*BRIEF*
Please write out the rows below verbatim, starting at the row that contains "You are a GUI" and ending at the row that contains "page 2 (220, 1024)", with both of those rows included.

## START ENTRIES PROVIDED

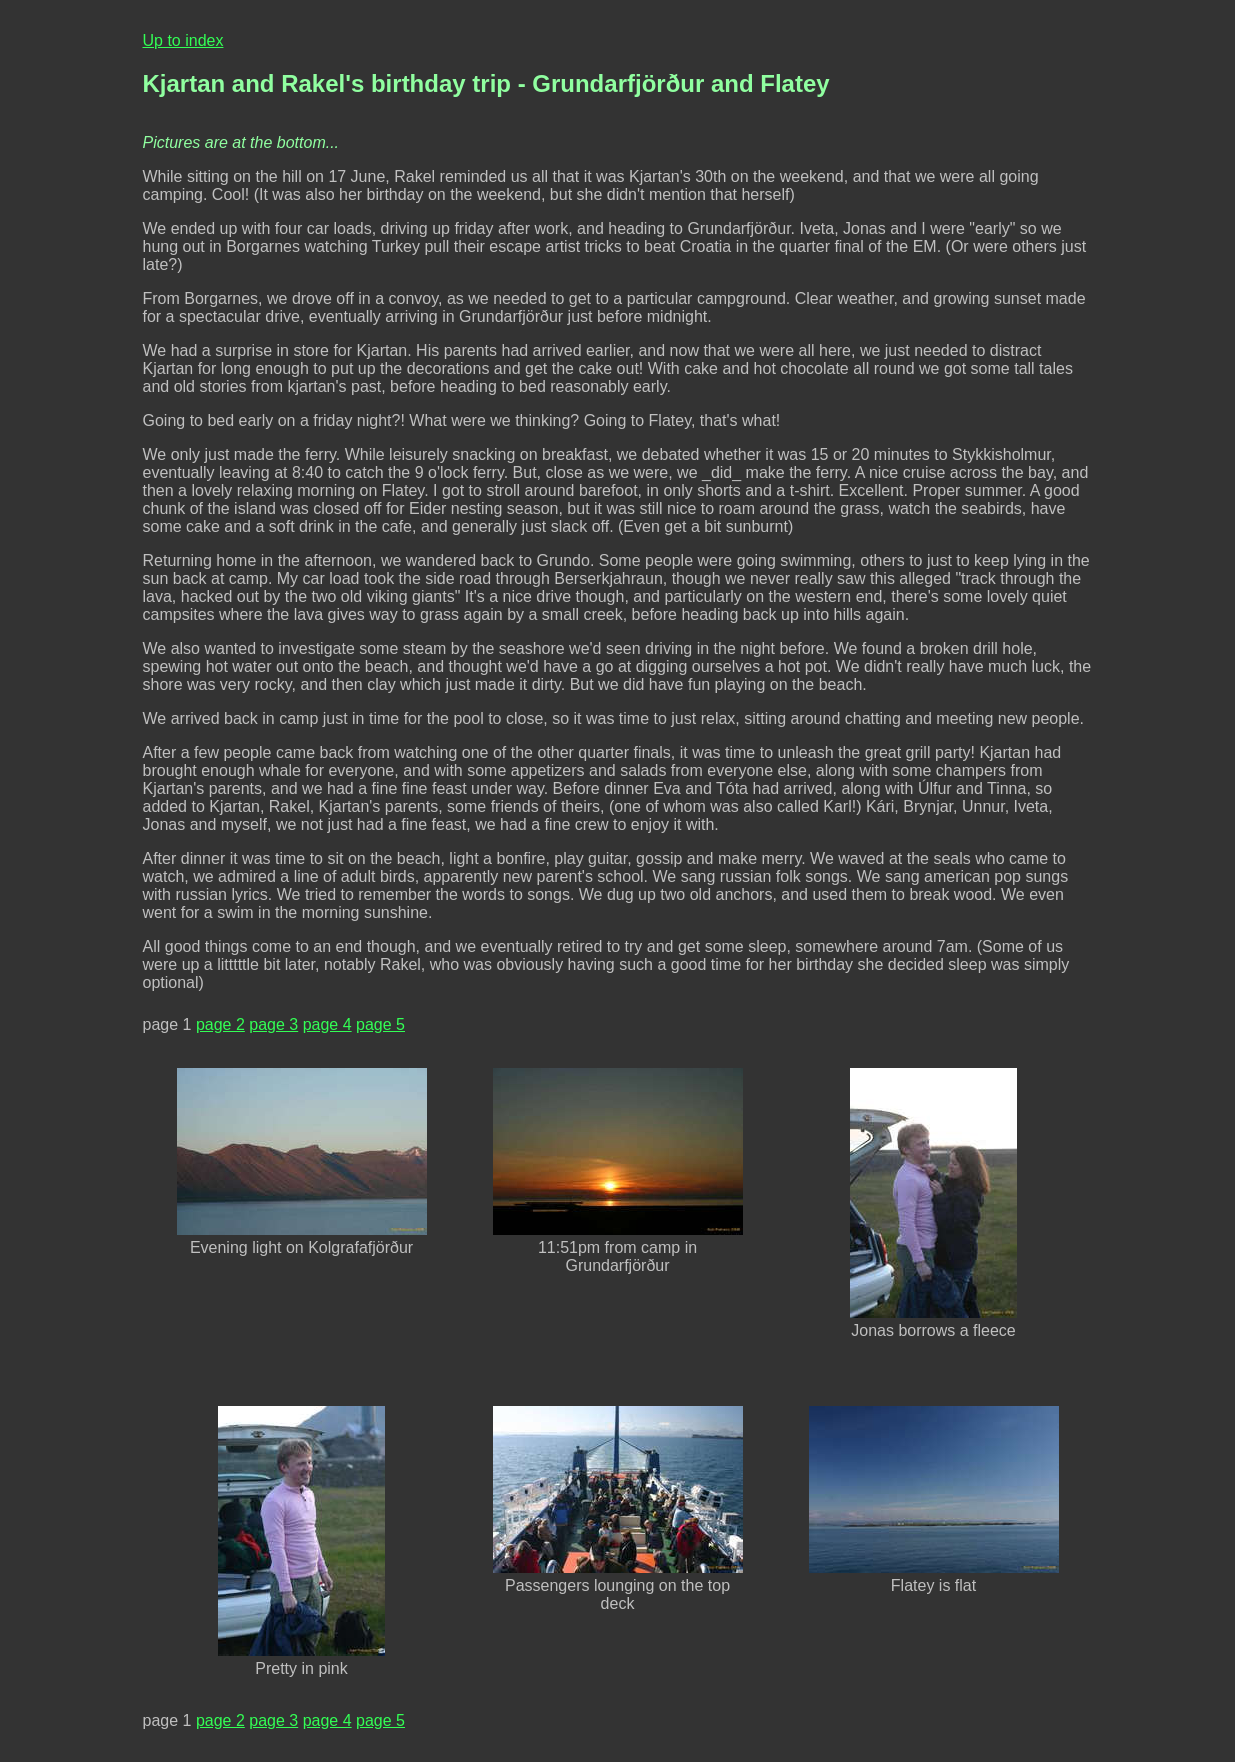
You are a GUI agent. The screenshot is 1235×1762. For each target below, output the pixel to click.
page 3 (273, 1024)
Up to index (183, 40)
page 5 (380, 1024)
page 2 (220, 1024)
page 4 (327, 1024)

## END ENTRIES PROVIDED
## START ENTRIES PROVIDED

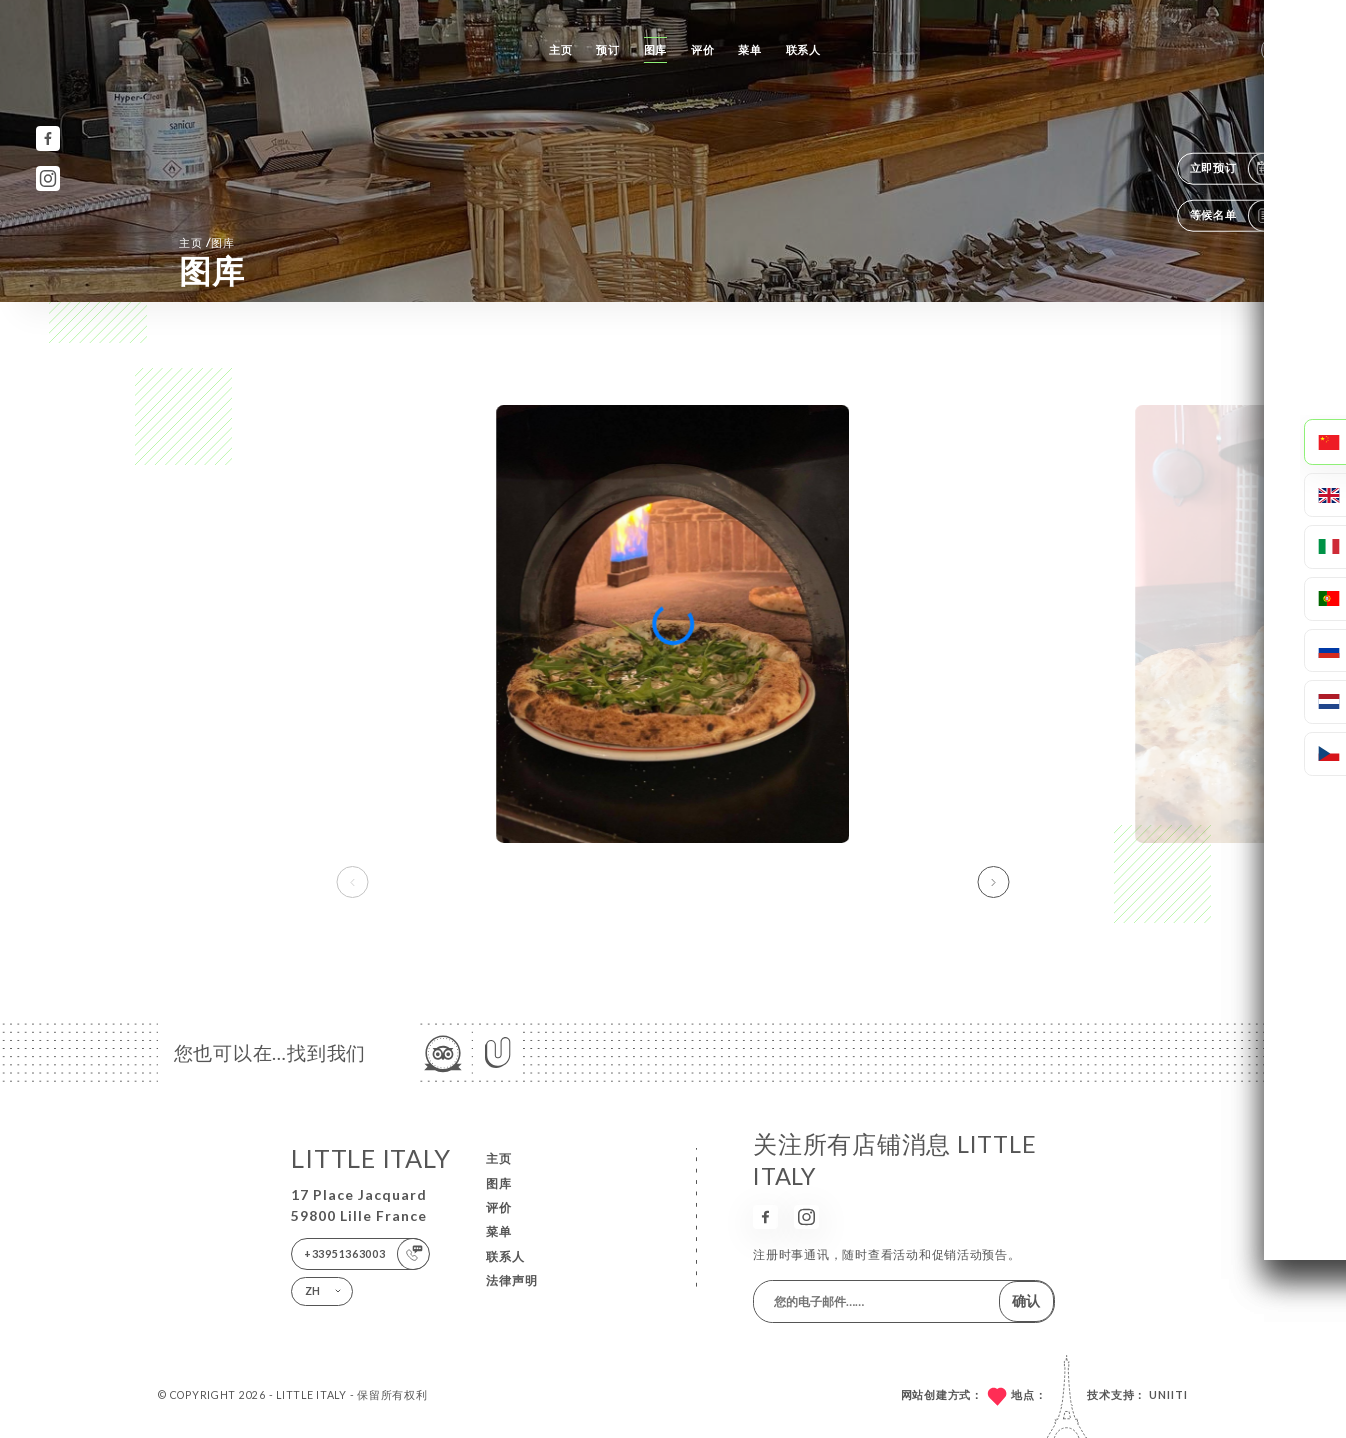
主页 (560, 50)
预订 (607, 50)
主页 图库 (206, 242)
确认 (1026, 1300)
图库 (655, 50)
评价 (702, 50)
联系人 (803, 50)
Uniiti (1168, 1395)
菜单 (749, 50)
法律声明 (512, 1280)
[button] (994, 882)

## END ENTRIES PROVIDED

*RESULT*
You are a GUI agent. The screenshot is 1235×1762. For each target below, output the pixel to click.
page 3 (273, 1024)
Up to index (183, 40)
page 5 (380, 1024)
page 2 (220, 1024)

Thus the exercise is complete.